El oficial, aunque sintió piedad, no podía permitírsela. Las reglas eran las reglas y nadie podía saltárselas. Sin embargo, era la primera vez que debía obligar a una cría, que eran tan hermosa como un querubín, a mandarla a los infiernos. Porque eso era la bodega. Un lugar apestoso, lleno de ratas, humedad y aire irrespirable. Y a eso tenían que añadir la mala alimentación, que por regla general, provocaba que los desgraciados enfermaran. Unos morían sin poder superar el mal y algún que otro asesinado por sus propios compañeros. No quería ni pensar que podía ocurrirle a esa mujer tan hermosa junto al grupo de desalmados que llevaban en esta ocasión. Conocía la causa por la que fue desterrada. Robo. El destino más lógico era la cárcel. La sentencia de enviarla al Nuevo Mundo no era razonable. No se enviaba al otro extremo del mundo a alguien por una fusilería. Algo no cuadraba. A pesar de sentir curiosidad era un asunto que no le concernía. Sería estúpido inmiscuirse en los tejemanejes de la ley y sobre todo con el comisario. No obstante, no podría dormir tranquilo abandonando a esas dos infelices. Tendría que echar mano de su vieja amistad con el capitán para interceder por ellas.
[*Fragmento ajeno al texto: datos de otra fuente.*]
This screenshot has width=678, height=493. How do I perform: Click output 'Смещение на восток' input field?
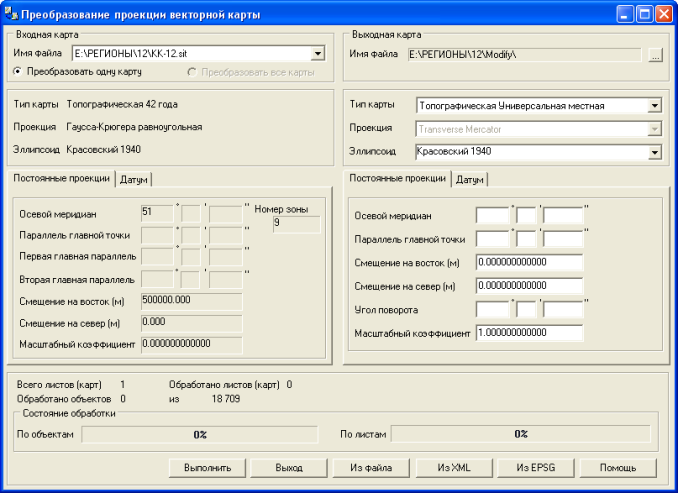(x=528, y=262)
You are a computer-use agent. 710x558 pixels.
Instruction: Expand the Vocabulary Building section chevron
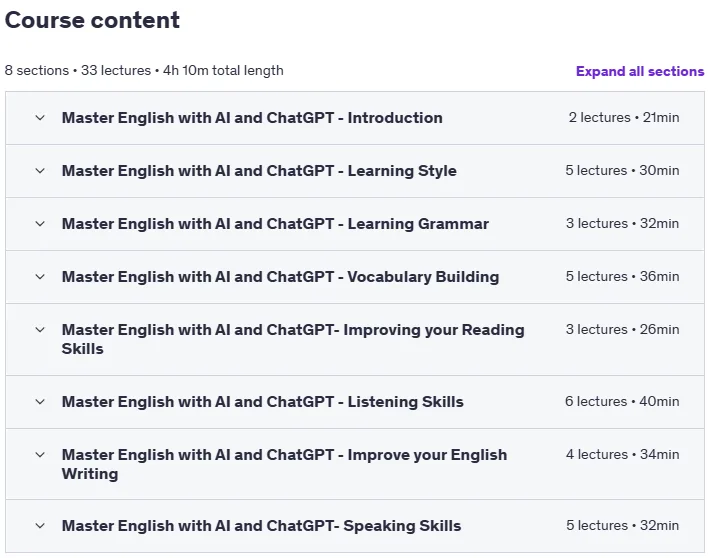tap(40, 277)
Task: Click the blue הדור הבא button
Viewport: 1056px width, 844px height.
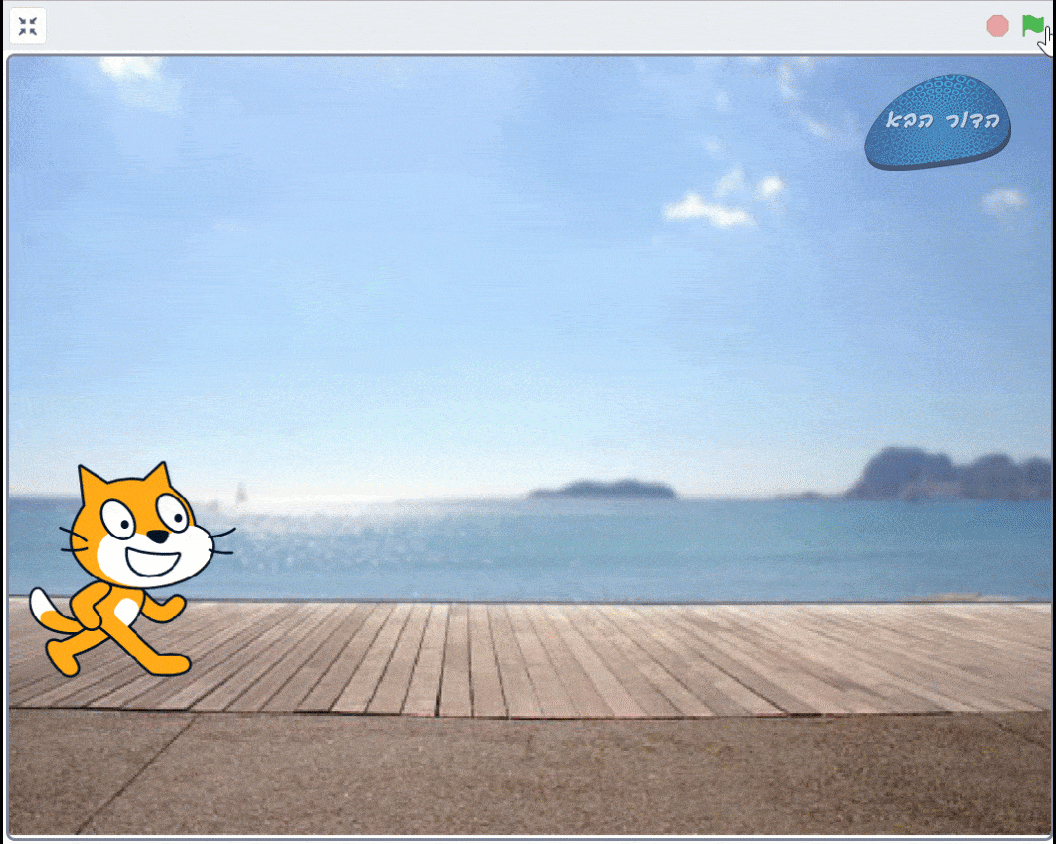Action: 937,121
—Podéis quedaros un rato más. A la niña le gustará ver como nos alejamos de Sevilla.

—Sois muy amable, señor.

—Contramaestre Buitrago –dijo él. Dio media vuelta y fue a recibir a los pasajeros que dejaban el país para hacer fortuna en el Nuevo Mundo. Iban cargados con diversos enseres. Ropa, utensilios de cocina, jaulas con gallinas, bolsas con salazones, queso y pan; e incluso uno de ellos portaba una butaca.        

Amelia apenas llevaba nada. Como convicta no tenía los mismos privilegios. Un poco de comida que duraría apenas dos semanas, mantas y dos mudas. Cuando las provisiones terminasen debería conformarse con el rancho que les otorgaba el estado.

Tomó a Matilde en brazos y miraron el puerto. Un halo de tristeza se aposentó en sus ojos nítidos al recordar su vida en la ciudad. En el Arenal creció correteando por sus callejuelas. El barrio era su mundo. Un lugar donde la vida nunca descansaba. Marinos, taberneros, negociantes, mendigos o delincuentes, recorrían sus calles tanto de día como de noche. Pero lo que más alimentaba a sus habitantes era el puerto. La visión de los navíos, de los viajeros llegados de extrañas tierras que contaban sus aventuras frente a un buen vaso de vino, llenó sus retinas haciéndola soñar con viajes llenos de emoción. Y ahora, paradójicamente, se enfrentaba a uno de ellos. Pero la emoción no existía; tan solo el miedo a tener que enfrentarse a un futuro desconocido, y sin la ayuda de nadie. Siempre se consideró fuerte. Sin embargo, esta situación inesperada y tan dolorosa llevó a su determinación a una fase aletargada y no sabía cuando terminaría el crudo invierno.

—¡Ya nos vamos! –gritó Matilde.

Sí. Las velas ya habían sido desplegadas y el ancla alzada. Un ligero vaivén anunció que ya no podían dar vuelta atrás. El cinco de enero del año mil quinientos diez sería el señalado como la última vez que sus ojos mirarían a Sevilla. Los cerró e imploró clemencia al Señor. No por ella. Tras el trágico fin de su esposo negó a Dios. Rezaba por su pequeña Matilde. Era un ser inocente y merecía una vida digna. Y si Él no se la concedía, ella procuraría hacer lo necesario para no verla sufrir.

—¡Mamá! Sevilla encoge –se asombró la niña.

—Eso es para que pueda cabernos su imagen en la cabeza y podamos recordarla siempre –musitó su madre; sin poder evitar que los veintitrés años vividos pasaran en apenas unos segundos, del mismo modo que solían contar los que estuvieron al borde de la muerte.

Y así se sentía. Muerta en vida. Con el corazón destrozado y sin el menor apetito por vivir. Solamente Matilde era el acicate que la impulsaba a seguir hacia adelante; aunque ese destino fuese terrible.